Espanha amplia contratação de latino-americanos para suprir falta de mão de obra na logística

A falta de mão de obra e o envelhecimento da população estão levando empresas espanholas a recrutar trabalhadores latino-americanos para áreas como logística, transporte e armazenagem. O movimento cresce com o avanço do comércio eletrônico e a dificuldade em preencher vagas técnicas no país.

A crescente escassez de trabalhadores na Espanha está levando empresas do setor logístico a buscar profissionais na América Latina. O movimento ganhou força nos últimos anos diante do envelhecimento populacional e da dificuldade em preencher vagas em áreas estratégicas, como transporte de cargas, armazenagem e automação de centros de distribuição.

Nos bastidores desse processo, empresas especializadas em recrutamento internacional passaram a atuar como ponte entre a demanda europeia e a oferta de profissionais técnicos latino-americanos.

Envelhecimento da população pressiona mercado de trabalho

A Espanha enfrenta um cenário demográfico considerado preocupante por especialistas. A baixa taxa de natalidade e o envelhecimento da população vêm reduzindo gradualmente o número de pessoas em idade ativa no país.

Segundo estimativas do setor, milhões de trabalhadores podem deixar o mercado nas próximas décadas, agravando ainda mais a dificuldade de contratação em segmentos considerados essenciais para a economia espanhola.

“Estamos diante de um inverno demográfico sem precedentes”, afirma Diego Carbajosa, CEO da Talento Grupo Internacional.

De acordo com o executivo, setores ligados à logística e ao transporte já possuem uma parcela significativa de trabalhadores acima dos 45 anos, aumentando o risco de falta de mão de obra no futuro próximo.

Logística e transporte concentram maior déficit

A expansão do comércio eletrônico e o fortalecimento da Espanha como centro logístico do sul da Europa aceleraram a procura por profissionais.

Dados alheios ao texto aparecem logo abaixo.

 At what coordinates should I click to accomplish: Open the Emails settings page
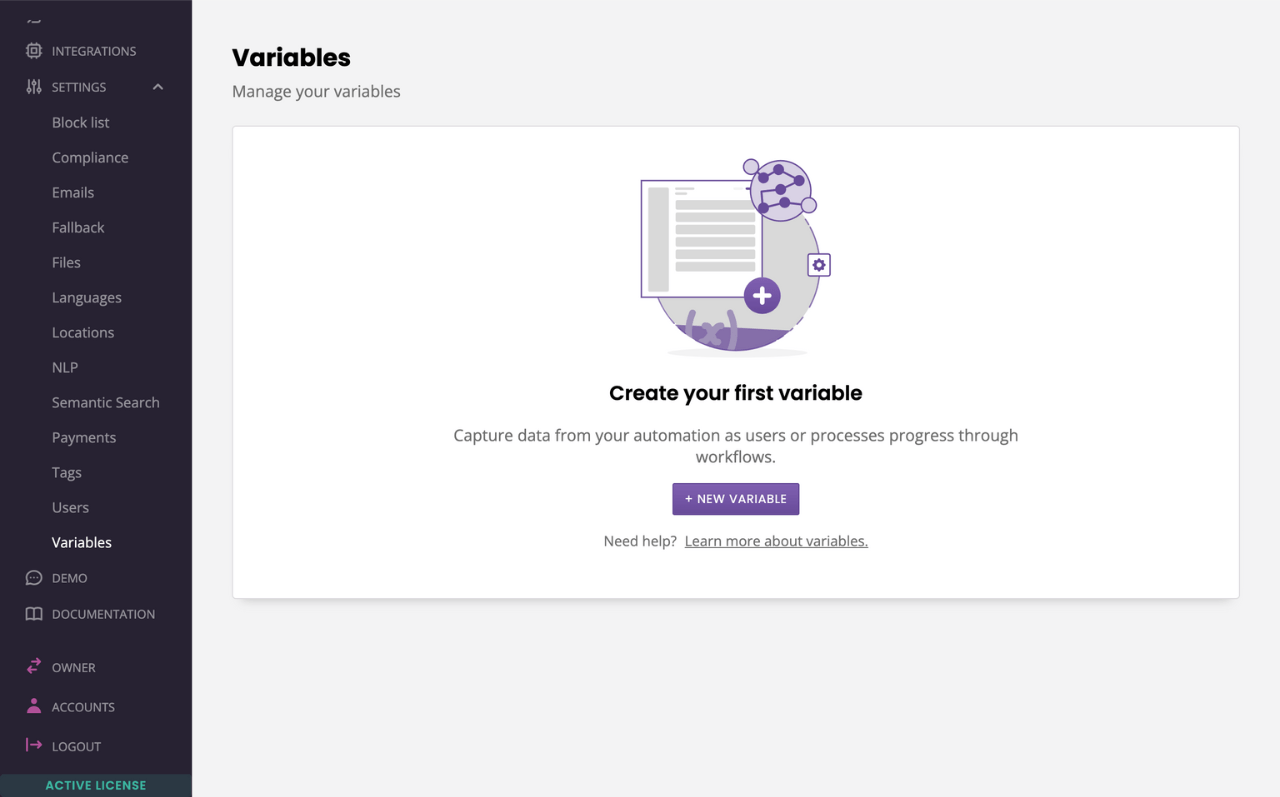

Atualmente, o setor de transporte enfrenta um déficit superior a 20 mil motoristas profissionais, além da falta de operadores de armazém, técnicos em automação, soldadores, eletromecânicos e trabalhadores especializados em controle de estoque.

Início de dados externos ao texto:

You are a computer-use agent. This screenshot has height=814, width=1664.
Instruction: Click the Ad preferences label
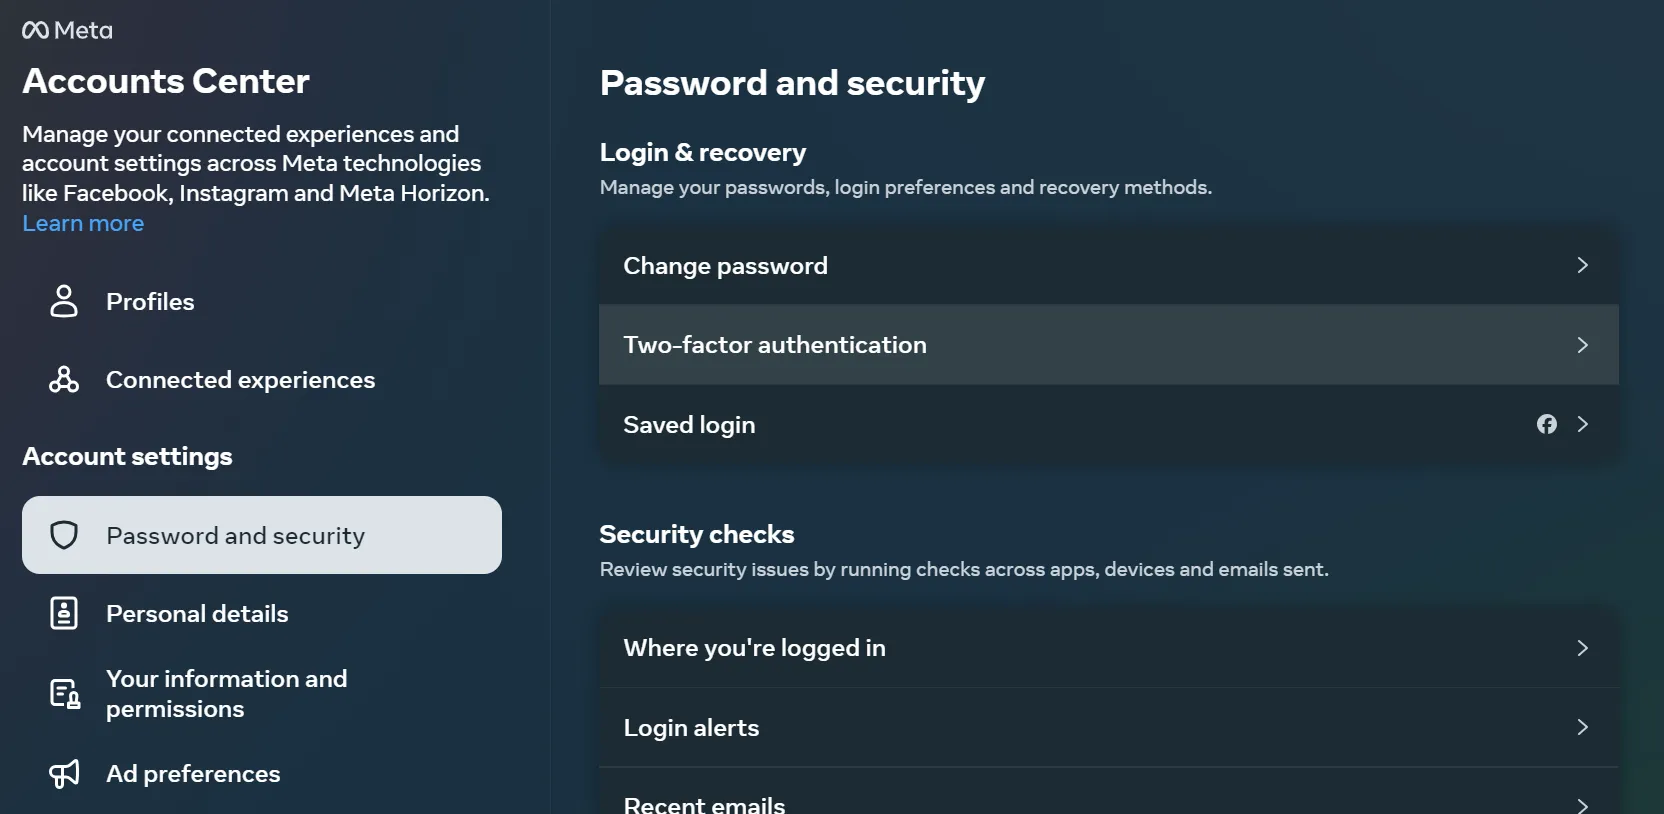tap(193, 774)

Nesse cenário, profissionais latino-americanos passaram a ocupar funções em diferentes etapas da cadeia logística espanhola.

Empresas apostam em recrutamento internacional

O modelo utilizado por empresas de recrutamento funciona de forma integrada. As companhias europeias contratam serviços que incluem seleção, testes técnicos, treinamento e apoio na transferência internacional dos trabalhadores.

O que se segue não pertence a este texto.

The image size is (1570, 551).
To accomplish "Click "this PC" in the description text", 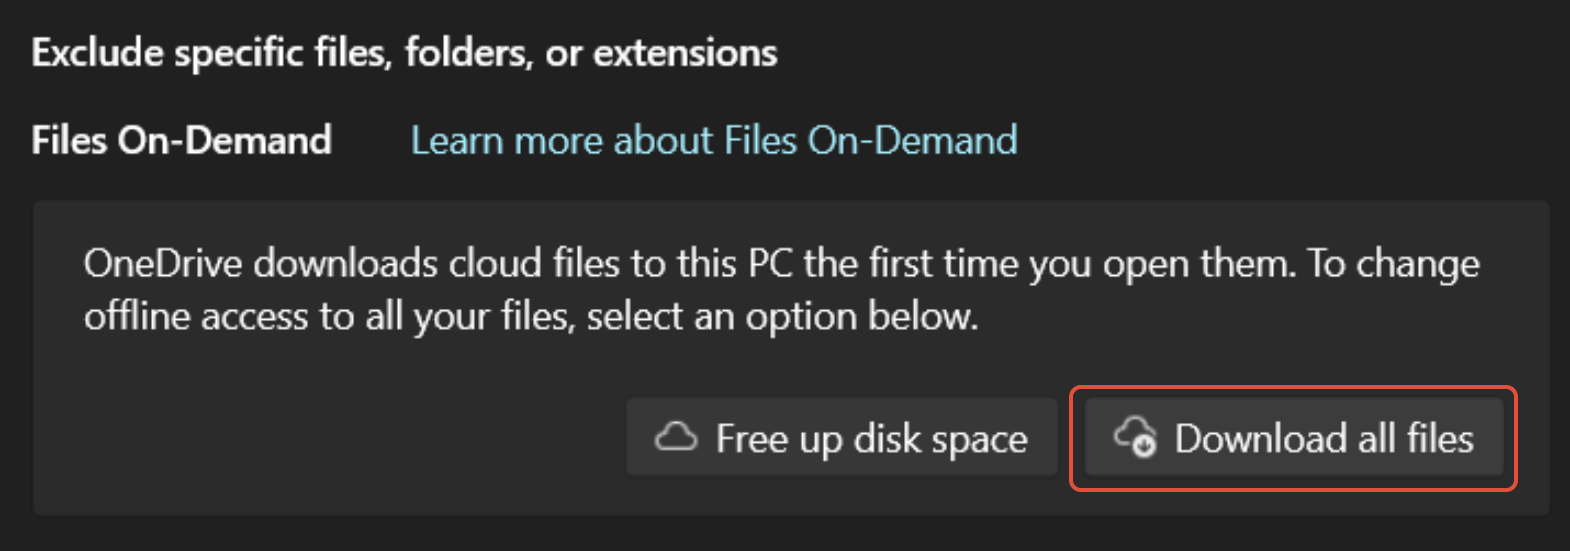I will tap(736, 264).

Além da contratação, algumas empresas também acompanham os profissionais durante o primeiro ano no país de destino, auxiliando na adaptação e na regularização migratória.

Segundo Carbajosa, o objetivo é reduzir problemas relacionados à falta de informação sobre documentação e regras locais.

“A limitação real é administrativa”, explica o executivo ao comentar os prazos de vistos e processos migratórios.

Latino-americanos ganham espaço pela facilidade de integração

A proximidade cultural e o idioma aparecem como fatores importantes para a rápida integração dos trabalhadores latino-americanos na Espanha.

“A integração é imediata”, afirma Carbajosa.

Atualmente, a maior parte dos profissionais recrutados vem de países como Peru, Argentina e Uruguai. No entanto, empresas do setor já ampliam operações em mercados como Equador, Chile e Bolívia.

Expansão do modelo avança pela Europa

O recrutamento internacional deixou de ser apenas uma solução pontual para se transformar em uma estratégia de longo prazo para empresas europeias.

Além da Espanha, o modelo começa a se expandir para países como Portugal, Itália, França, Alemanha e Polônia, criando uma rede internacional voltada à mobilidade de trabalhadores técnicos.

A proposta é conectar de forma mais eficiente as necessidades do mercado europeu com a formação profissional disponível na América Latina.

Debate sobre fuga de talentos divide opiniões

O crescimento desse fluxo migratório também levanta discussões sobre possível perda de profissionais qualificados nos países latino-americanos.

Carbajosa rejeita essa interpretação e defende a ideia de “circularidade do talento”.

“Trata-se de uma otimização global de capacidades”, afirma.

Segundo ele, muitos trabalhadores enviam recursos financeiros para seus países de origem, adquirem experiência internacional e podem retornar futuramente com maior qualificação profissional e capital acumulado.

Tendência deve crescer nos próximos anos

Empresas do setor afirmam que a demanda por profissionais estrangeiros continuará aumentando nos próximos anos, principalmente em áreas técnicas ligadas à logística e transporte.

A expectativa é de que os processos de recrutamento internacional se tornem mais especializados, aproximando ainda mais os centros de formação profissional da América Latina das necessidades operacionais do mercado europeu.

Enquanto isso, nos centros logísticos espanhóis, a presença de trabalhadores latino-americanos já se tornou parte essencial do funcionamento do setor.